COVID-19 outbreak in German slaughterhouse with thousands of Romanian workers

According to information from German and Romanian press, the largest recent outbreak of coronavirus within the EU is in Germany, at the Tönnies slaughterhouse in the town of Rheda-Wiedenbrück in North Rhine-Westphalia. Tönnies is the biggest European meat processing plant and employs many Central-European workers, including 6,000 Romanians. Already more than 1,000 workers have tested positive for coronavirus, half of whom are Romanian, and 7,000 people are now in quarantine.
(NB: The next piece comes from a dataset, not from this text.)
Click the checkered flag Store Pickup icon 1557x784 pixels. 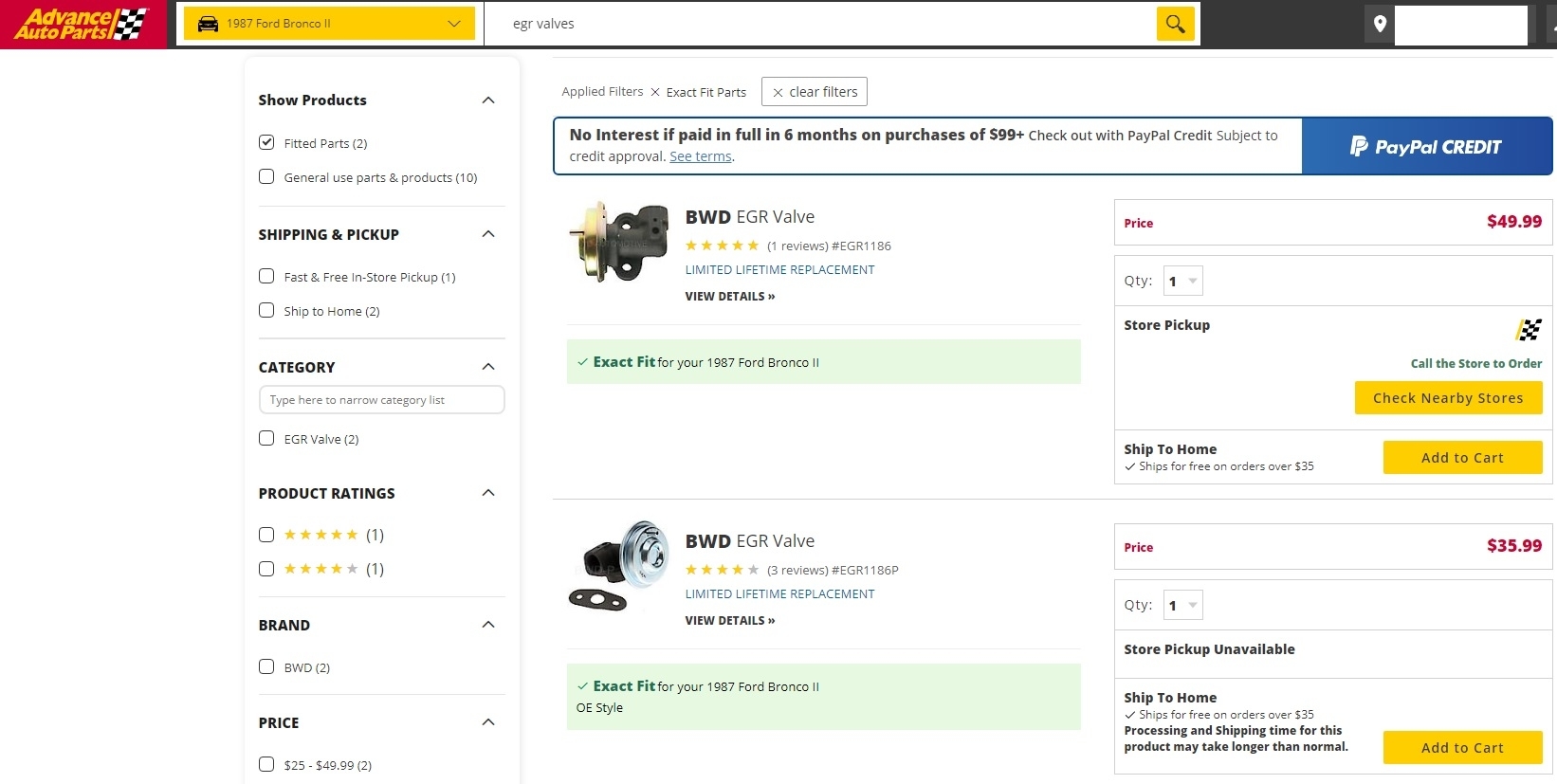1528,329
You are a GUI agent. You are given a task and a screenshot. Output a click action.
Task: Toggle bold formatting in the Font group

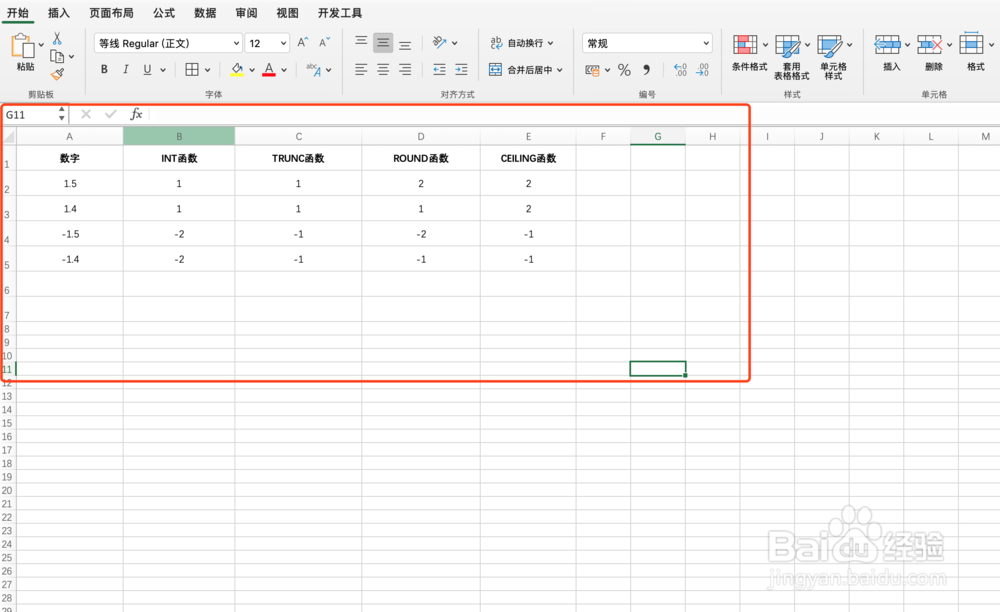pos(103,69)
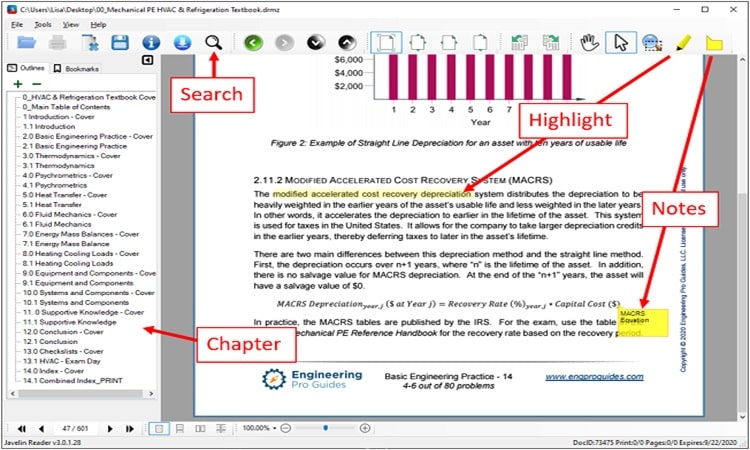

The residences of the slaughterhouse employees have been quarantined on Sunday. However, some Eastern European workers had allegedly already fled their accommodation earlier, with several Romanians among them, wrote hotnews.ro referring to German newspaper of Bild. Others wanted to book a flight home after testing negative for coronavirus. “We have the impression here that the number of residents has significantly decreased,” a worker told Bild. The Tönnies slaughterhouse had been closed for 14 days, and Bundeswehr soldiers are helping with mass-testing of the workers.

Missing addresses

Representatives of the Tönnies company made a public statement on Saturday. The company’s general manager, Clemens Tönnies, claimed that some employment/outsourcing agencies had tried to block the company from obtaining the contract-workers’ personal details. He added that as an employer, they are only allowed to keep a record of the name, gender and date of birth of the workers. According to him, data protection should be secondary when it comes to fighting a pandemic, and it is no longer just about their factory but about people in the whole area and keeping the virus from spreading elsewhere.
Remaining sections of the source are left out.